## ACTIVITY
Every line in the records below between the one holding "[Menu] (60, 23)" and the one holding "Sports (222, 736)", inclusive, is to be set down exactly; all other lines are to be left out.

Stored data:
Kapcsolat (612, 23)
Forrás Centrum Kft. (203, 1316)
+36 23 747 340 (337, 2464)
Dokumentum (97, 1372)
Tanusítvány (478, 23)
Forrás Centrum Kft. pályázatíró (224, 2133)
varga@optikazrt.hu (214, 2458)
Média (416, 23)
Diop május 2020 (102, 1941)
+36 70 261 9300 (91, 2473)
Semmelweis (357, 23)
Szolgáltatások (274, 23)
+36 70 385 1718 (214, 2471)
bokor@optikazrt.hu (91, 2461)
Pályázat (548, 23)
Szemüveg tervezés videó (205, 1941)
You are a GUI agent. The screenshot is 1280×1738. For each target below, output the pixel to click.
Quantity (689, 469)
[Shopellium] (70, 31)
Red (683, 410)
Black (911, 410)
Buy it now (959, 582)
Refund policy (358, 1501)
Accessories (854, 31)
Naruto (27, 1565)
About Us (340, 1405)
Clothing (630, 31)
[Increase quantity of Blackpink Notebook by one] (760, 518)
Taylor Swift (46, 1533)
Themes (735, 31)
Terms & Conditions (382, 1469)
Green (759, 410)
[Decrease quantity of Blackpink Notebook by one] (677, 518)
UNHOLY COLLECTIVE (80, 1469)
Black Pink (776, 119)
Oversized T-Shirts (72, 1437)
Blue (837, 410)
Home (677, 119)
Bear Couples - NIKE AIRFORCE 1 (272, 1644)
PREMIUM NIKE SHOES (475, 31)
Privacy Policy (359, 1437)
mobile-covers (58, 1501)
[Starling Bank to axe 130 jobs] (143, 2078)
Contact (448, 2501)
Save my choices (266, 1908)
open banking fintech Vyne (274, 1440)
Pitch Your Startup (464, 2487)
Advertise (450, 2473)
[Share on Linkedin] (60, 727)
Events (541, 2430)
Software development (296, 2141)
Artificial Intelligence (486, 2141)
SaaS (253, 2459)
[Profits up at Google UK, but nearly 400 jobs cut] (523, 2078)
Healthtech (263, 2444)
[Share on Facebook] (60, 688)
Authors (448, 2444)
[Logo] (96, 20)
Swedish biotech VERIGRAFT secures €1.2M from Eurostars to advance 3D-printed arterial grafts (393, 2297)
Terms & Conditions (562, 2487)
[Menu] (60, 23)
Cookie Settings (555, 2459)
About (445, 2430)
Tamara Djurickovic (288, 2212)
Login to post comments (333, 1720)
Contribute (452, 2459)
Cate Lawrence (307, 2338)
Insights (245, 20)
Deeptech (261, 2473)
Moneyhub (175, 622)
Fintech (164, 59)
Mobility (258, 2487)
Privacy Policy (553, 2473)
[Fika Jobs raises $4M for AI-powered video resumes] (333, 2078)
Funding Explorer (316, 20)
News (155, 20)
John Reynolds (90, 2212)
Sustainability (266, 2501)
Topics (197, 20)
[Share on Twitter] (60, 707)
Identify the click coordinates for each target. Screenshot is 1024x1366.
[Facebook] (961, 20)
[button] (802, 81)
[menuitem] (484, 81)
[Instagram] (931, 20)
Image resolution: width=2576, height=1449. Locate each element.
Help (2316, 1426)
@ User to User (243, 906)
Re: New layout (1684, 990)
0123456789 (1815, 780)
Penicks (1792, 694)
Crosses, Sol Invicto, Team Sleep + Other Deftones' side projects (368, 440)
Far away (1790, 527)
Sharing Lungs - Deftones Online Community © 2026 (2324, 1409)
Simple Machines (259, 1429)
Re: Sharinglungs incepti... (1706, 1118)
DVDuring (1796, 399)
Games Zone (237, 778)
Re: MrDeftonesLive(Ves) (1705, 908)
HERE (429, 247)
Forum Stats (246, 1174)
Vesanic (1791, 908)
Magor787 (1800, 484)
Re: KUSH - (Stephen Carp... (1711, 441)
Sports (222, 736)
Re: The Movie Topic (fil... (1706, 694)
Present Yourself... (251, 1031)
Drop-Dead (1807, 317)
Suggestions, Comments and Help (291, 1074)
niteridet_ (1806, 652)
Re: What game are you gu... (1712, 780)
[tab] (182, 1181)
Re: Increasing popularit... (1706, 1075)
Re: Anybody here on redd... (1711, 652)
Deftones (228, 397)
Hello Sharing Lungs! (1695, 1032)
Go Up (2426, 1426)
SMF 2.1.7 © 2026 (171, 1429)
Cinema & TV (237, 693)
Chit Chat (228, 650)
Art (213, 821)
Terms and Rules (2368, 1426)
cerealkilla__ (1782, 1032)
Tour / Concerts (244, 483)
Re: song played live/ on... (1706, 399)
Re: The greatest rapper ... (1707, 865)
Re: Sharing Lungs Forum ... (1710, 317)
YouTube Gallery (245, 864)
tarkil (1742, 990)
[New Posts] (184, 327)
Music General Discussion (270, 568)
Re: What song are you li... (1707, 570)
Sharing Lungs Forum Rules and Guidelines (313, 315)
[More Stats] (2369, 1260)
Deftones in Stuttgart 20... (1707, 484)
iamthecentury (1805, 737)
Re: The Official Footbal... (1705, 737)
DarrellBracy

## RESULT
[Menu] (60, 23)
Cookie Settings (555, 2459)
About (445, 2430)
Tamara Djurickovic (288, 2212)
Login to post comments (333, 1720)
Contribute (452, 2459)
Cate Lawrence (307, 2338)
Insights (245, 20)
Deeptech (261, 2473)
Moneyhub (175, 622)
Fintech (164, 59)
Mobility (258, 2487)
Privacy Policy (553, 2473)
[Fika Jobs raises $4M for AI-powered video resumes] (333, 2078)
Funding Explorer (316, 20)
News (155, 20)
John Reynolds (90, 2212)
Sustainability (266, 2501)
Topics (197, 20)
[Share on Twitter] (60, 707)
Identify the click coordinates for each target. Screenshot is 1024x1366.
[Facebook] (961, 20)
[button] (802, 81)
[menuitem] (484, 81)
[Instagram] (931, 20)
Image resolution: width=2576, height=1449. Locate each element.
Help (2316, 1426)
@ User to User (243, 906)
Re: New layout (1684, 990)
0123456789 (1815, 780)
Penicks (1792, 694)
Crosses, Sol Invicto, Team Sleep + Other Deftones' side projects (368, 440)
Far away (1790, 527)
Sharing Lungs - Deftones Online Community © 2026 (2324, 1409)
Simple Machines (259, 1429)
Re: Sharinglungs incepti... (1706, 1118)
DVDuring (1796, 399)
Games Zone (237, 778)
Re: MrDeftonesLive(Ves) (1705, 908)
HERE (429, 247)
Forum Stats (246, 1174)
Vesanic (1791, 908)
Magor787 (1800, 484)
Re: KUSH - (Stephen Carp... (1711, 441)
Sports (222, 736)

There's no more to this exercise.